[EXERCISE PROMPT]:
Copy the whole passage about the WHOQOL-BREF social domain scale word for word.

The findings of this study raise significant questions about the appropriateness of two of the three items of the WHOQOL-BREF social domain scale for older (especially widowed) and younger (especially unmarried) participants. The social domain contains only three items and one of these items relates to sex life, which may not be relevant to older, widowed and unmarried people. From a cultural and social point of view, in South-East Asia, many people believe that without marriage, sex is a social crime. Even though some respondents in these age categories may be engaged, or have an excellent sex life without marriage, they feel shy and reluctant to give appropriate answers. In 2003, Gott et al. [80] raised this issue, but no alternative has been proposed in the literature so far as it seems quite challenging to identify solutions for such established customs in developing countries and religious-based nations like Indonesia, Bangladesh and Middle-eastern countries. In addition, the respondents did not properly understand the item associated with “personal relationships”; thus, the real meaning of the responses was subsequently challenging to determine. The application of this result is partially limited by the fact that the study was performed in a single rural area of a developing country. The scale was designed to be applicable cross-culturally and further work is needed in similar culture of developing countries. Reliability was low due to short length of this subscale as well as missing data. Further research is needed to test the integrity of such responses and may be overcome by using an alternative method for sensitive question (item 21 (Sex life)).

Records from a dataset

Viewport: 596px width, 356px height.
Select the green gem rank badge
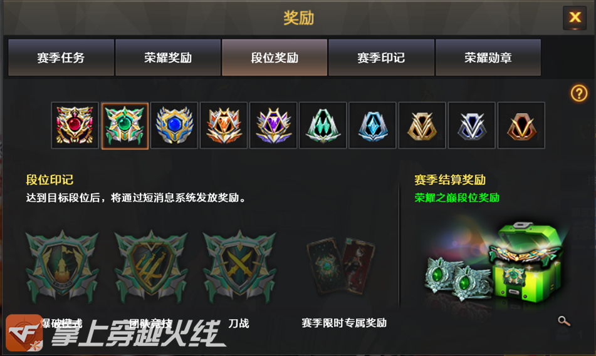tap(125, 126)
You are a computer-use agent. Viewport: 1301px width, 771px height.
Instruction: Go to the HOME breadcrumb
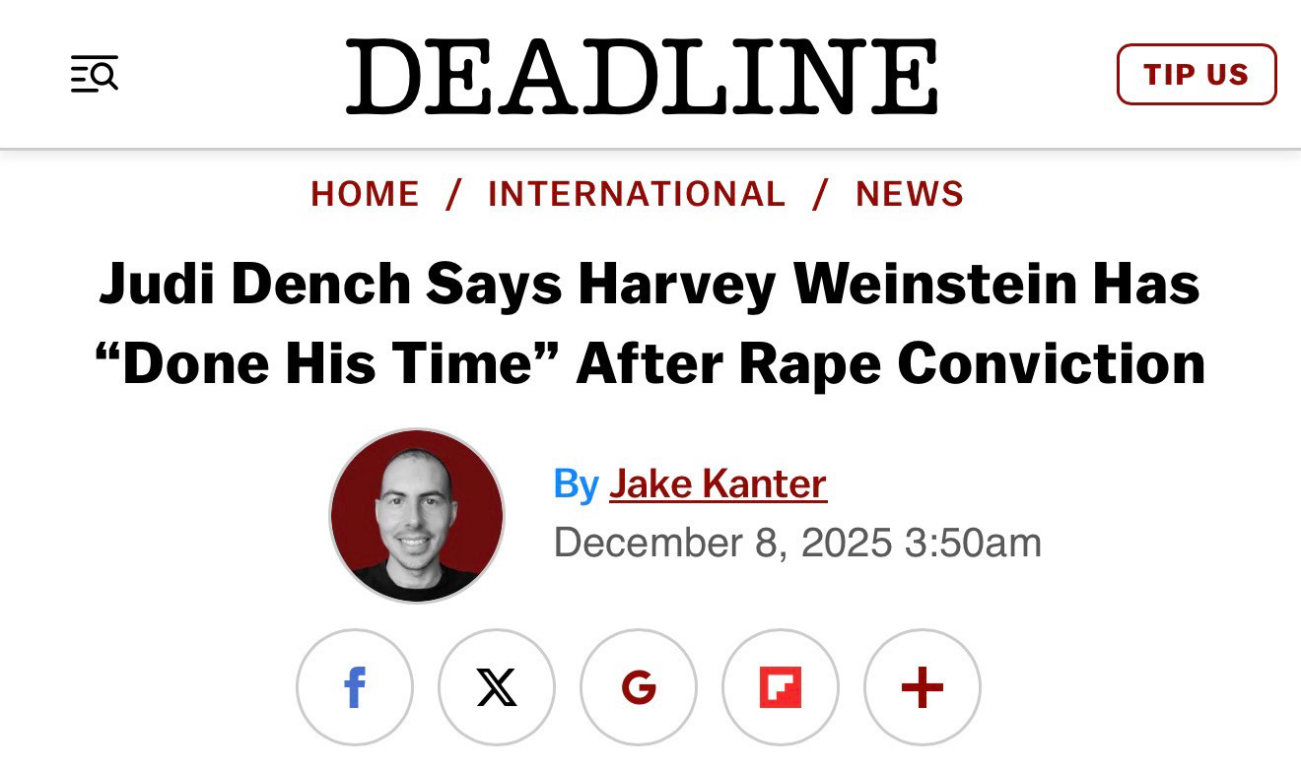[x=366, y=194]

==

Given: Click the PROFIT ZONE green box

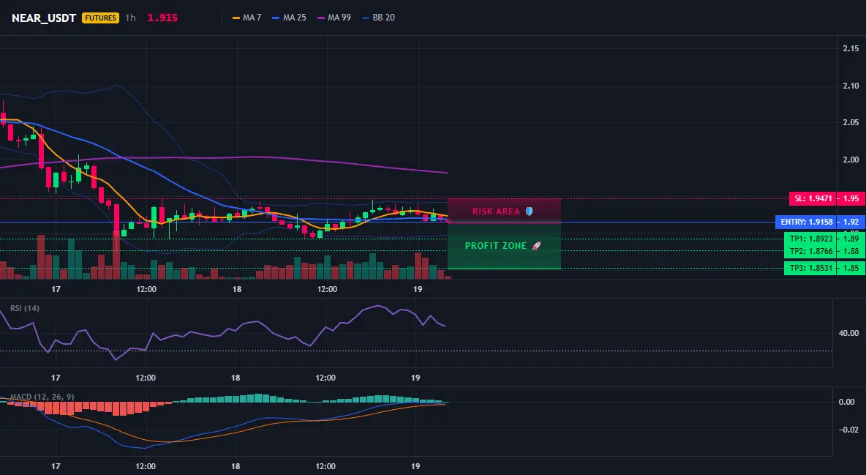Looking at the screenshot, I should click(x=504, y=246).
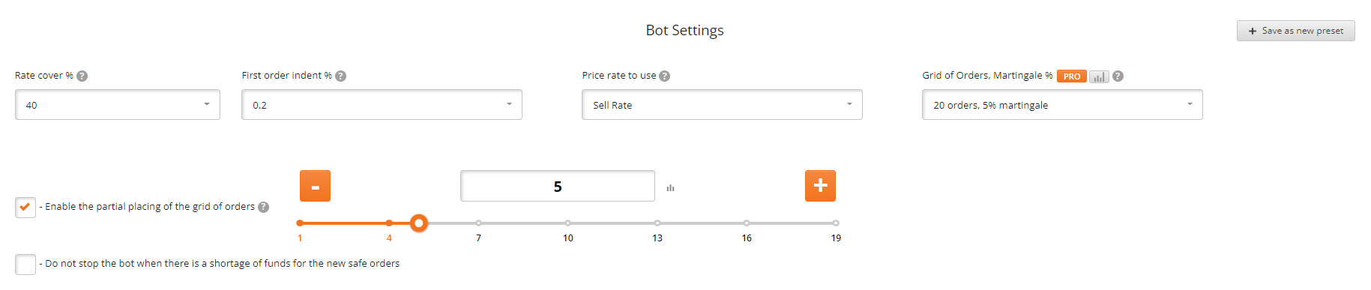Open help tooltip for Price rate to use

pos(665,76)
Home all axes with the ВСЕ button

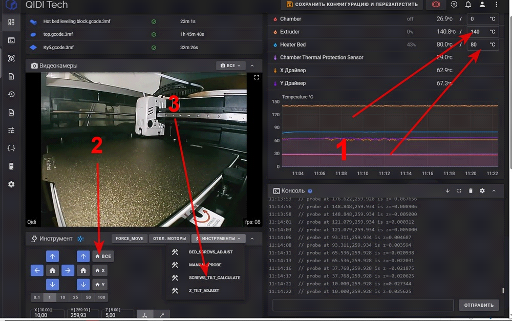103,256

[ANSWER FOR THIS EXERCISE]:
The findings of this study raise significant questions about the appropriateness of two of the three items of the WHOQOL-BREF social domain scale for older (especially widowed) and younger (especially unmarried) participants. The social domain contains only three items and one of these items relates to sex life, which may not be relevant to older, widowed and unmarried people. From a cultural and social point of view, in South-East Asia, many people believe that without marriage, sex is a social crime. Even though some respondents in these age categories may be engaged, or have an excellent sex life without marriage, they feel shy and reluctant to give appropriate answers. In 2003, Gott et al. [80] raised this issue, but no alternative has been proposed in the literature so far as it seems quite challenging to identify solutions for such established customs in developing countries and religious-based nations like Indonesia, Bangladesh and Middle-eastern countries. In addition, the respondents did not properly understand the item associated with “personal relationships”; thus, the real meaning of the responses was subsequently challenging to determine. The application of this result is partially limited by the fact that the study was performed in a single rural area of a developing country. The scale was designed to be applicable cross-culturally and further work is needed in similar culture of developing countries. Reliability was low due to short length of this subscale as well as missing data. Further research is needed to test the integrity of such responses and may be overcome by using an alternative method for sensitive question (item 21 (Sex life)).